Tasmania will conduct a commission of inquiry into child sex abuse in public institutions.

Announced by Premier Peter Gutwein on Monday, the inquiry will begin in 2021 and last around 12 months. 

It was revealed last week three staff at Ashley Youth Detention Centre had been stood down amid allegations of historical abuse, including rape.

Mr Gutwein said he was briefed on further cases of historical allegations of abuse involving state government employees last Friday.

He said one involved a teacher at a northern school, who has been stood down and charged. Another involved a Statewide Mental Health Services staff member, whose alleged offending occurred outside of work. They have also been stood down.

"I want to be very clear that the allegations are historical," the Premier said on Monday.

The commission of inquiry will replace three other already-announced inquiries into allegations of abuse in the state's health department, the education department, and in the Ashley Youth Detention Centre.

"My message to survivors is the commission of inquiry will provide that opportunity to come forward," Mr Gutwein said.

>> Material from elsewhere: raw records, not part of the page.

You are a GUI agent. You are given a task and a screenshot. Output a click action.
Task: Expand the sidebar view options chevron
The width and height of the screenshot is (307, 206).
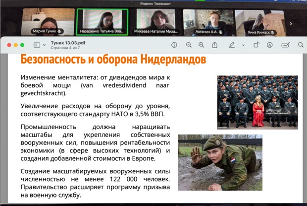point(44,45)
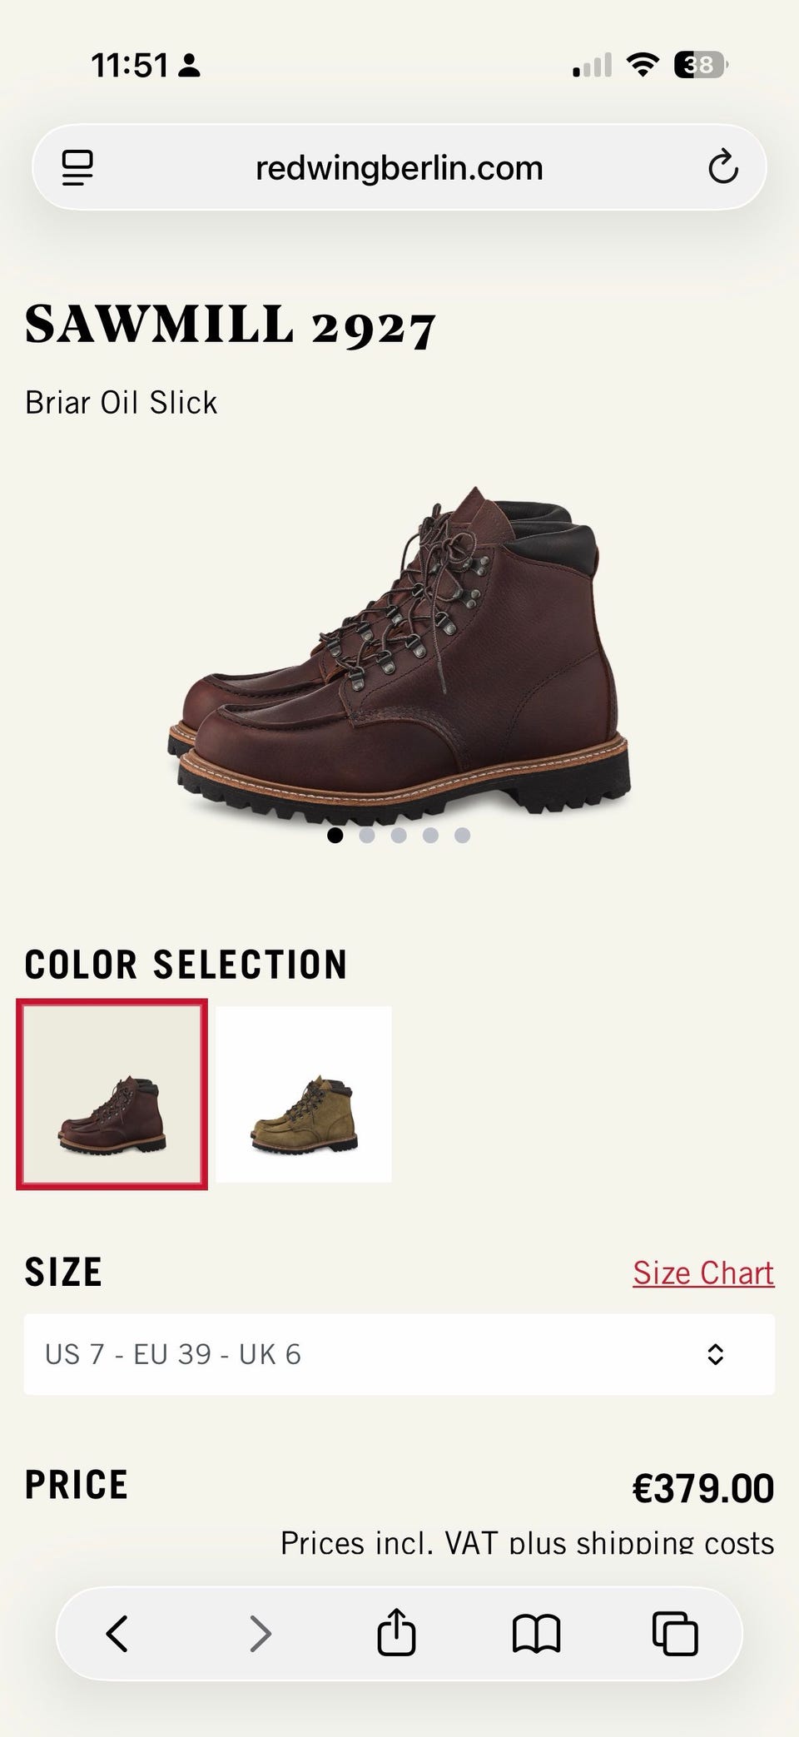Show open tabs overview
799x1737 pixels.
(x=675, y=1633)
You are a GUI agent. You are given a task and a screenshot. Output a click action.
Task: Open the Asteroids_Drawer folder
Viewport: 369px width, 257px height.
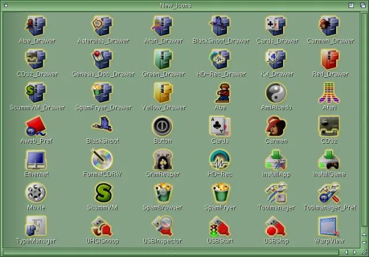103,27
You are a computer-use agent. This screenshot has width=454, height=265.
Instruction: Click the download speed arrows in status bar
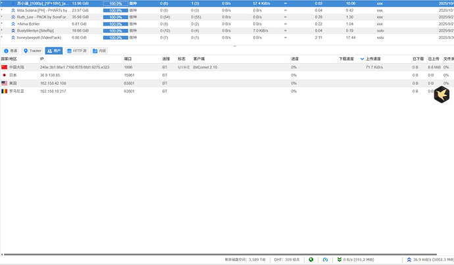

"This is our opportunity once and for all to deal with the matter and, as we move forward, to make sure our children are safe."

Back in 2017, the Royal Commission into Institutional Responses to Child Sexual Abuse made 409 recommendations.

Mr Gutwein said 281 of those were relevant to state governments, and the Tasmanian government had accepted - either completely or in principle - a majority of those recommendations. 

He said the commission of inquiry would complement, not substitute, the work of the royal commission.

Inquiry roundly welcomed

Lawyer Angela Sdrinis has welcomed the commission of inquiry. 

Her firm, Angela Sdrinis Legal, represents about 250 clients from across Tasmania who've alleged abuse in various state and non-state institutions. 

She said the commission of inquiry should follow the format of the royal commission.

"That royal commission handed down recommendations as it went along, and it was actually the first royal commission to do that. It also monitored the responses to its recommendations," she said. 

Both Tasmanian Labor and the Greens say they support the inquiry.

Tasmanian Labor leader Rebecca White said it had only come about because of significant public pressure.

"This is is the response needed by children, parents and staff of these government agencies, and they should not have had to wait this long," Ms White said.

“They have lost confidence in the system and need to have absolute faith that an inquiry will have the rigour necessary to identify failings in the system and set them right."

Greens leader Cassy O'Connor said the inquiry was "just the beginning" and the state had "barely scratched the surface of a much deeper wound".

"We urge the government to ensure the terms of reference are not restrictive, and they allow survivors and witnesses to give evidence in a supported, meaningful way," she said.

Cassy O'Connor is the leader of the Tasmanian Greens.
Cassy O'Connor is the leader of the Tasmanian Greens.
SBS News: Sarah Maunder

The probe's terms of reference will be drawn up over coming weeks, Mr Gutwein said.

"We haven't seen terms of reference in relation to this inquiry, but I think it is absolutely essential that individual case studies are looked at," Ms Sdrinis said. 

Ms Sdrinis said the terms of reference in the now-replaced Inquiry into Education Responses to Child Sex Abuse did not allow for individual case studies to be considered, which was "a very big failing".

Commissioner for Children and Young People Leanne McLean also welcomed the inquiry.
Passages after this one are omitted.